PAGE EXCERPT:
********************
# Schwinn Tank Stencils



## dxmadman (May 21, 2012)

Who has or makes a stencil to paint a women's Dx tank? It's all I'm lacking on my wife's bike. 
Thanks,


----------



## MagicRat (May 21, 2012)

Does the tank still have the original paint?

Than its real easy.

Trace the design/outline.(thin paper works good)

Transfer that to contact paper 

Use the contact paper as the stencil.

Your local Craft Store has everything you need. (on the cheap)


----------



## dxmadman (May 21, 2012)

*Oops*



MagicRat said:


> Does the tank still have the original paint?
> 
> Than its real easy.
> 
> ...




No , I goofed and repainted the old tank, all my other tanks are chromed, I got a 24 boys tank to trace but it's not right. I sold my last girls Dx tank with good pattern.


----------



## SJ_BIKER (May 21, 2012)

*Stencils*

Some one needs to recreate the stencils for everyday use....theres plenty smart people out here...lets get it done...


----------



## vintage2wheel (May 22, 2012)

*ebay*

search stencils on ebay there is one guy that does it on there and he has everyone his name is richard holmes


----------



## abe lugo (May 22, 2012)

*Once again try memory lane*

I always mention them because the usually have the best prices as well as more unusual stuff. You should do a search and find an image of the correct tank those and post it.


----------
********************
EXTRACTED MATERIAL:
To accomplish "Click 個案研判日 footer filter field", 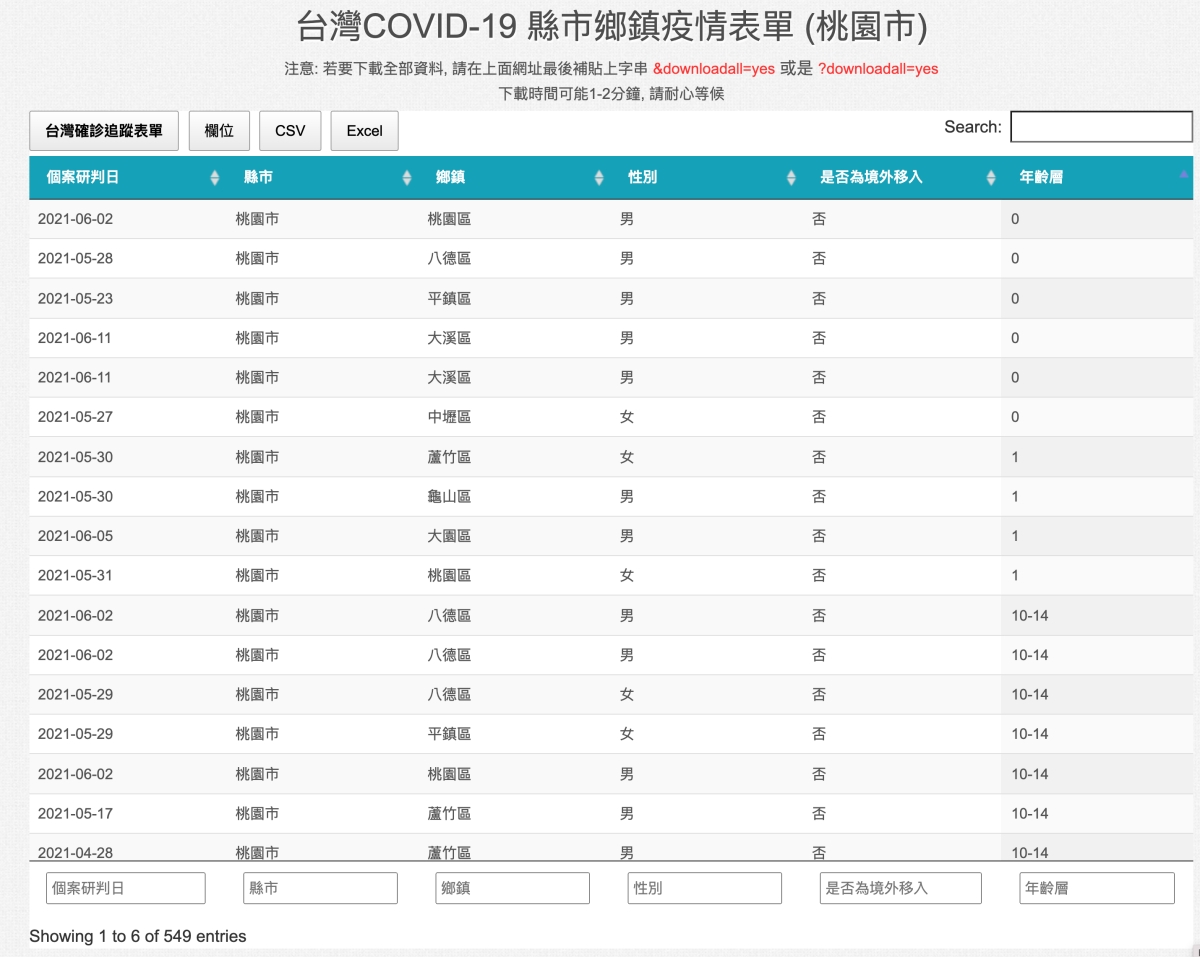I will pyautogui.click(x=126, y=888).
********************
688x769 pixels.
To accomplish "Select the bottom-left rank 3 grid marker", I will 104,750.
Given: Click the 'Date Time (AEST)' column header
********************
WHAT THE TASK REQUIRES: Copy the Schwinn tank stencil thread from the words "Some one needs" through "vintage2wheel (May 22, 2012)", changing "smart people" to "skilled people".

RESPONSE TO THIS EXERCISE:
Some one needs to recreate the stencils for everyday use....theres plenty skilled people out here...lets get it done...


----------



## vintage2wheel (May 22, 2012)